§ Material for the task
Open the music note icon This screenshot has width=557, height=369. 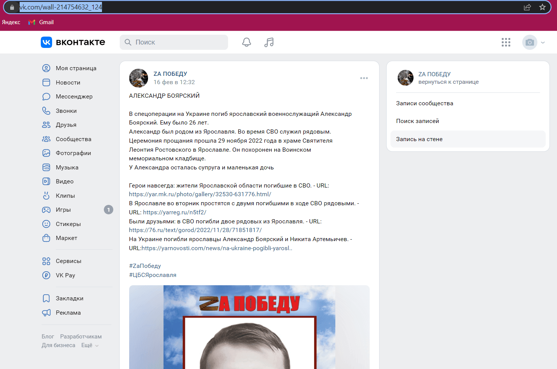tap(269, 42)
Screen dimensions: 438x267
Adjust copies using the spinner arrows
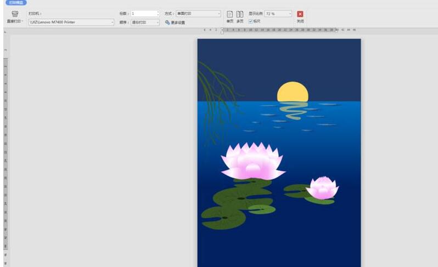pyautogui.click(x=158, y=13)
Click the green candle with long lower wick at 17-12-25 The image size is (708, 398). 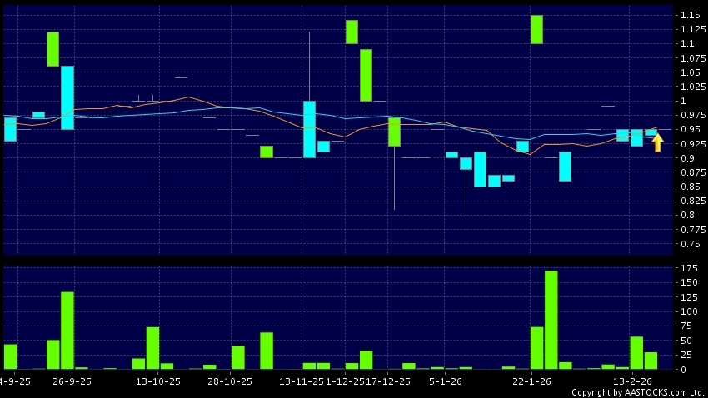coord(394,132)
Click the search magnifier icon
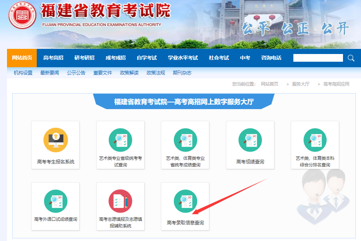361x241 pixels. tap(351, 58)
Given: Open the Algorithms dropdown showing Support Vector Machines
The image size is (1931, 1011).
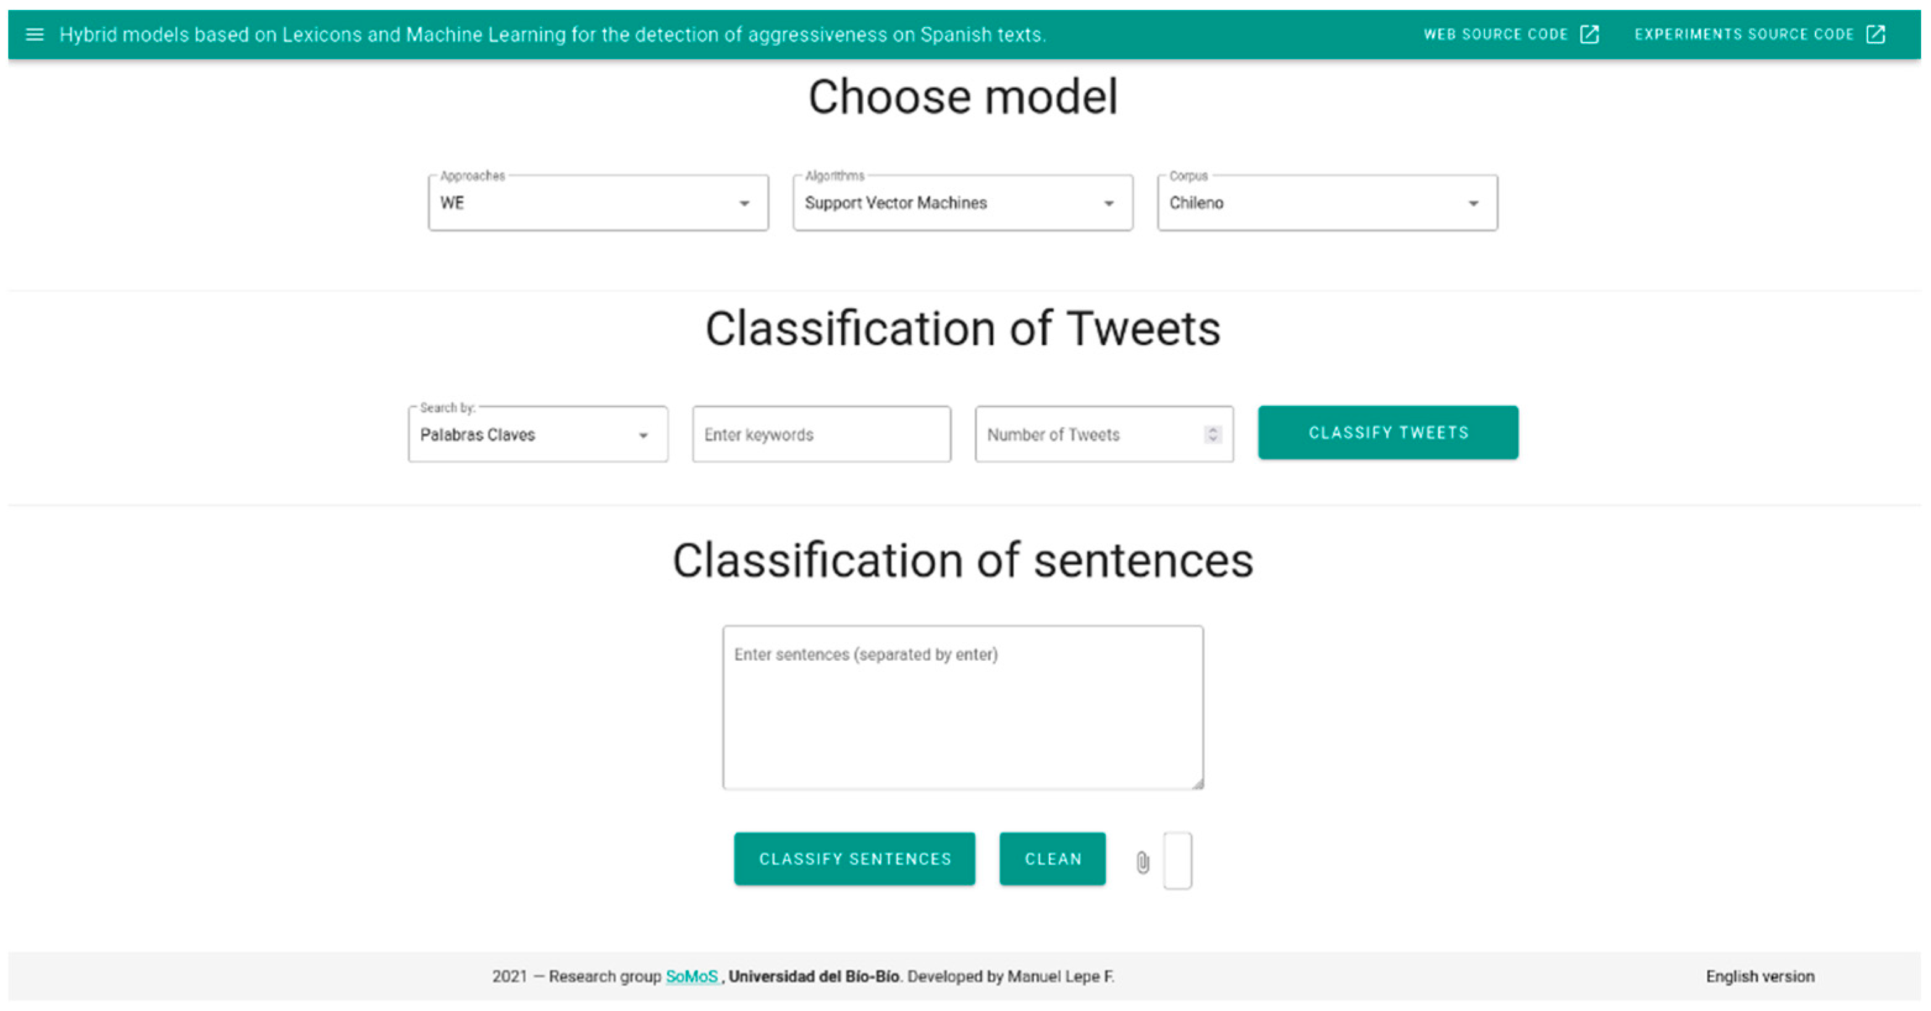Looking at the screenshot, I should 963,203.
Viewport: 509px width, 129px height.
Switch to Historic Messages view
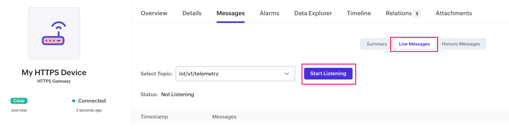pyautogui.click(x=461, y=44)
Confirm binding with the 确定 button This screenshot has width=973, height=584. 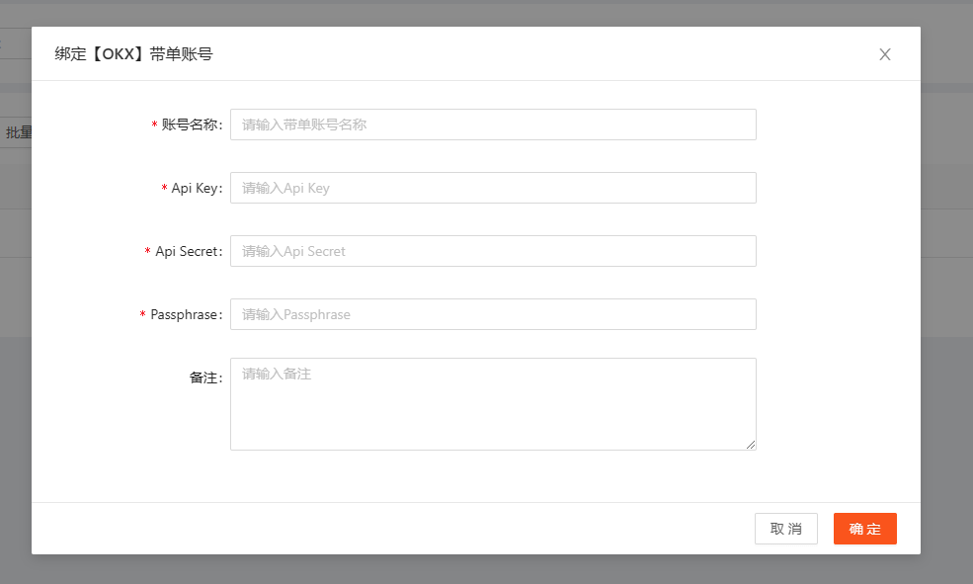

§ Activity
What is needed here is an exact copy of the lines from the line containing "Viewport: 509px width, 129px height." through the end of the records, with every picture left out.

§ Result of the exercise
Viewport: 509px width, 129px height.
Switch to Historic Messages view
pyautogui.click(x=461, y=44)
Confirm binding with the 确定 button This screenshot has width=973, height=584. 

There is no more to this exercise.